═════ RECORDS ═════

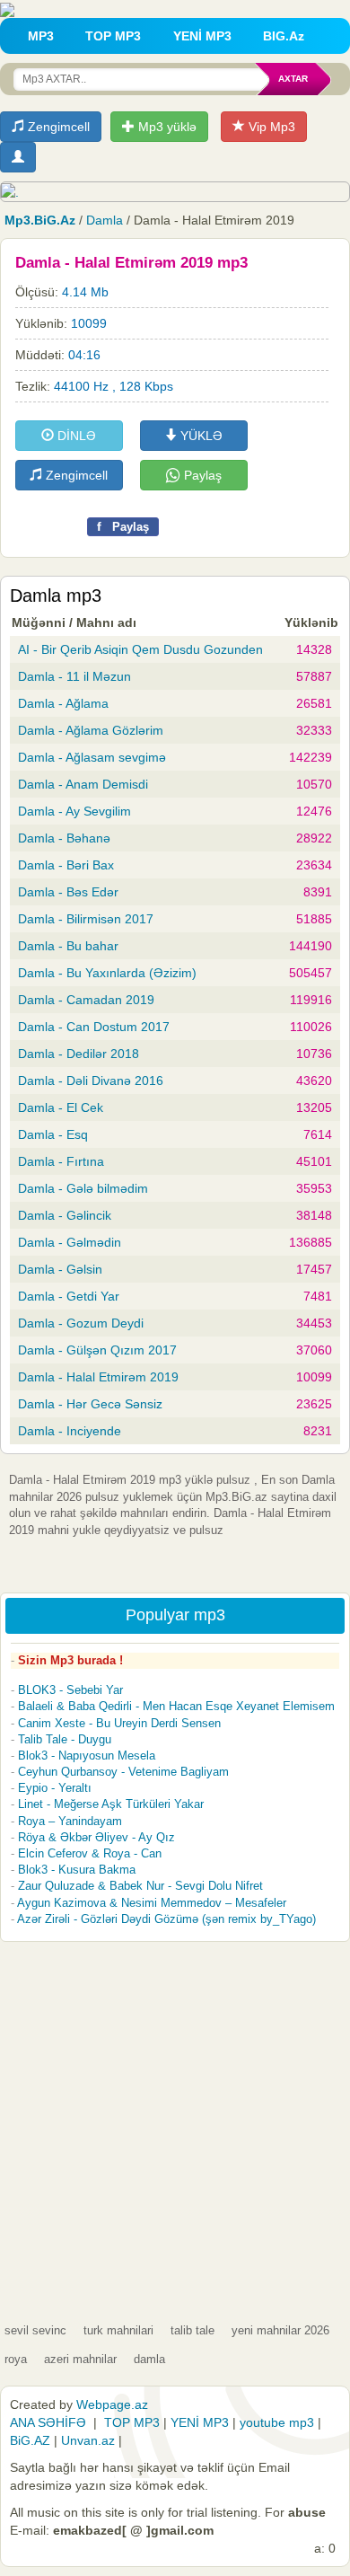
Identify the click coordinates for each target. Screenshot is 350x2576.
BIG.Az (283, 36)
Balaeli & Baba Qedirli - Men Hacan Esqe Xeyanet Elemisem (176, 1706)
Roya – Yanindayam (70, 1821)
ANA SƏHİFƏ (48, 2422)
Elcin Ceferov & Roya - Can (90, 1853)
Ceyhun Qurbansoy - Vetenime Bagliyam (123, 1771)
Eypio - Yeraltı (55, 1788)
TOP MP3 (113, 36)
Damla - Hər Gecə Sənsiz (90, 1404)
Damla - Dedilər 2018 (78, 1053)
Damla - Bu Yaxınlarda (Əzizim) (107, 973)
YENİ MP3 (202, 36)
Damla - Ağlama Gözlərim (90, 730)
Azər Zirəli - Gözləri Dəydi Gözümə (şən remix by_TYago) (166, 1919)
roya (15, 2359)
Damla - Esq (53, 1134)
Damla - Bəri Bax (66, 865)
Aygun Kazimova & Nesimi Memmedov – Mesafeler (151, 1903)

═════

→ WORK ITEM
Print exactly the lines of the listing above starting at the line containing "Elcin Ceferov & Roya - Can (90, 1853)" and ending at the line containing "Damla - Ağlama Gözlərim (90, 730)", both included.

→ WRITTEN ANSWER
Elcin Ceferov & Roya - Can (90, 1853)
Ceyhun Qurbansoy - Vetenime Bagliyam (123, 1771)
Eypio - Yeraltı (55, 1788)
TOP MP3 (113, 36)
Damla - Hər Gecə Sənsiz (90, 1404)
Damla - Dedilər 2018 (78, 1053)
Damla - Bu Yaxınlarda (Əzizim) (107, 973)
YENİ MP3 (202, 36)
Damla - Ağlama Gözlərim (90, 730)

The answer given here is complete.